DOCUMENT EXCERPT section start

FOR RELEASE: August 10 , 2007
CONTACT: Pamela Williams
Office of Communications
First Oklahoman Dies from West Nile Virus This Year
Don’t Forget to Wear Insect Repellent with DEET
Today, the Oklahoma State Department of Health (OSDH) announced the first human death from West Nile virus (WNV) of the 2007 season. The deceased was an Ottawa County man over age 65. He had experienced symptoms of neurologic disease, the most severe form of West Nile virus infection.
There are three human cases reported statewide with one each in Oklahoma, Ottawa, and Woodward counties, as of August 9, 2007. In 2006 there were six deaths and 48 human cases reported to the OSDH and in 2005, there were 31 human cases of WNV and one death.
“WNV has become an established mosquito-borne disease threat in Oklahoma, and August through October are the highest risk months for exposure to WNV in our State. Prevention of mosquito bites is key to lower one’s risk of getting West Nile disease. We want Oklahomans—especially those over the age of 50-- to take extra precautions now, namely using an insect repellent with DEET when outdoors and following the four Ds of West Nile Defense,” said State Epidemiologist Dr. Kristy Bradley.
The “4D’s of Defense” against West Nile virus, include the following:
- Dusk and dawn – Wear repellent if outdoors during these prime times for mosquito activity.
- Dress – Wear long pants, long sleeves and closed toe shoes when outside to cover the skin.
- DEET – Use an insect repellent containing DEET (N, N-diethyl-m-toluamide) when outdoors and reapply according to directions.

DOCUMENT EXCERPT section end

Repeat everything in the West Nile virus press release from "There are three" down to "and one death.", word for word.

EXTRACTED DATA section start

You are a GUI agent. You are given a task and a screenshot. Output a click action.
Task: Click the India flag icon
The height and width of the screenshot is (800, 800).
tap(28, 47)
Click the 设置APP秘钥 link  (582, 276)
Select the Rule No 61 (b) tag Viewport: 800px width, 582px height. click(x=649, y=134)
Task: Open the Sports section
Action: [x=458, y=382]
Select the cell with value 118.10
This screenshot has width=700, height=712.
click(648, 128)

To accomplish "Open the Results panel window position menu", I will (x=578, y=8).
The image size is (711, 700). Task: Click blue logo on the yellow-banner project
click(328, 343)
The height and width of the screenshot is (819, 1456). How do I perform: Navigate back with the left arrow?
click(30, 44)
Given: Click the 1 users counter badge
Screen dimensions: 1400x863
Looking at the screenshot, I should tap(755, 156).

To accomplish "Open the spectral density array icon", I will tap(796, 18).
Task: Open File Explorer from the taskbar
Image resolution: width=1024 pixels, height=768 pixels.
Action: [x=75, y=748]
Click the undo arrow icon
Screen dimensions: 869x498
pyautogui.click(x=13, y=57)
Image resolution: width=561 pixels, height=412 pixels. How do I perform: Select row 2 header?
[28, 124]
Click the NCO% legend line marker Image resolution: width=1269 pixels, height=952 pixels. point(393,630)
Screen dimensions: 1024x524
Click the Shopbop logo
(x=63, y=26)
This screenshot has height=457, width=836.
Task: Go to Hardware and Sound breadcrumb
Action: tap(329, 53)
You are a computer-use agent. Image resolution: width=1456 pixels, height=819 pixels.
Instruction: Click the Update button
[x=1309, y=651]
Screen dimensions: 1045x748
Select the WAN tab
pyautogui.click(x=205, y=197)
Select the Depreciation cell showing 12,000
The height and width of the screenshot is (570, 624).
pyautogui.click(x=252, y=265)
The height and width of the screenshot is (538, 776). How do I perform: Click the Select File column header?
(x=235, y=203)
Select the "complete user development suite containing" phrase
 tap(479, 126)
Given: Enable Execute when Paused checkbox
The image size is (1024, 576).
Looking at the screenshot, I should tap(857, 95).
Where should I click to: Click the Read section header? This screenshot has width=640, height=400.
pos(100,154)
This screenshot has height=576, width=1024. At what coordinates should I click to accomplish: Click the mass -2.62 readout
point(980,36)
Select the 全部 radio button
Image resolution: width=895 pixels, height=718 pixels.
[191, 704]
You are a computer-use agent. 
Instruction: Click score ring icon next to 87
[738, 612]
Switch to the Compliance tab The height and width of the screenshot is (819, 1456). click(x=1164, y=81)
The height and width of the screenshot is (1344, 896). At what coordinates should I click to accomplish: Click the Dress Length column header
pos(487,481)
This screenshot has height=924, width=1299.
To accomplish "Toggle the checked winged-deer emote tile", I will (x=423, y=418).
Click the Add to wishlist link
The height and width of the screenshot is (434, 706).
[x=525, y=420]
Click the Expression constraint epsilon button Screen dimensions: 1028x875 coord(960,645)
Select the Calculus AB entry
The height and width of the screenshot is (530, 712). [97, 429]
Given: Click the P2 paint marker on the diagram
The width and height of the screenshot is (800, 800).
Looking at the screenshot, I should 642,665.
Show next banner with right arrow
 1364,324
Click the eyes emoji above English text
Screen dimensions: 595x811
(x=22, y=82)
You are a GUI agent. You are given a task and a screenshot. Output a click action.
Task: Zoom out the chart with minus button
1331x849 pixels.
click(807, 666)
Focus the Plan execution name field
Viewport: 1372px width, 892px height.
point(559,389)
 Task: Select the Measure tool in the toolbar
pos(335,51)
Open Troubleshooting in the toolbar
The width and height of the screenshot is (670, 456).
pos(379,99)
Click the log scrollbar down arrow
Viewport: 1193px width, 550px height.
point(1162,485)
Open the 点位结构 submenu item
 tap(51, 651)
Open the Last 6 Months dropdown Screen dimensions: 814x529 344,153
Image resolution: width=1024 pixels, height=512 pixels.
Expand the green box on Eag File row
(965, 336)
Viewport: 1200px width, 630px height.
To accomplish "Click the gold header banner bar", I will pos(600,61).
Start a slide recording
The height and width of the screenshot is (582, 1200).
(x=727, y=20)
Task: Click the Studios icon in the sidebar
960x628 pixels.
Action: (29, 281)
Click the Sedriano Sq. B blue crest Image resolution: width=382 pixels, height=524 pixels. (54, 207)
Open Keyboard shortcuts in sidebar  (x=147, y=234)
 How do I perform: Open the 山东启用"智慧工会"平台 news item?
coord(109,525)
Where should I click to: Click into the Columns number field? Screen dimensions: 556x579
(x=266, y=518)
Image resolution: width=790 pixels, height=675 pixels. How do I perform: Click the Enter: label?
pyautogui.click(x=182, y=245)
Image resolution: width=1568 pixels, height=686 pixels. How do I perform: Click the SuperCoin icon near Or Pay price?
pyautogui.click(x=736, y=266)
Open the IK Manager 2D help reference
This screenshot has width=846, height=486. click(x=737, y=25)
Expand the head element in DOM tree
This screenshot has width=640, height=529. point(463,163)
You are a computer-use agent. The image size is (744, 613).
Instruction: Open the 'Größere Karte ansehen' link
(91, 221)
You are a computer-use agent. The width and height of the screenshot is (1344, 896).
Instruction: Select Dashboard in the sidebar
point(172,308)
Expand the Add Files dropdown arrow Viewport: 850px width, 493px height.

EXTRACTED DATA section end

_ANSWER BOX:_
There are three human cases reported statewide with one each in Oklahoma, Ottawa, and Woodward counties, as of August 9, 2007. In 2006 there were six deaths and 48 human cases reported to the OSDH and in 2005, there were 31 human cases of WNV and one death.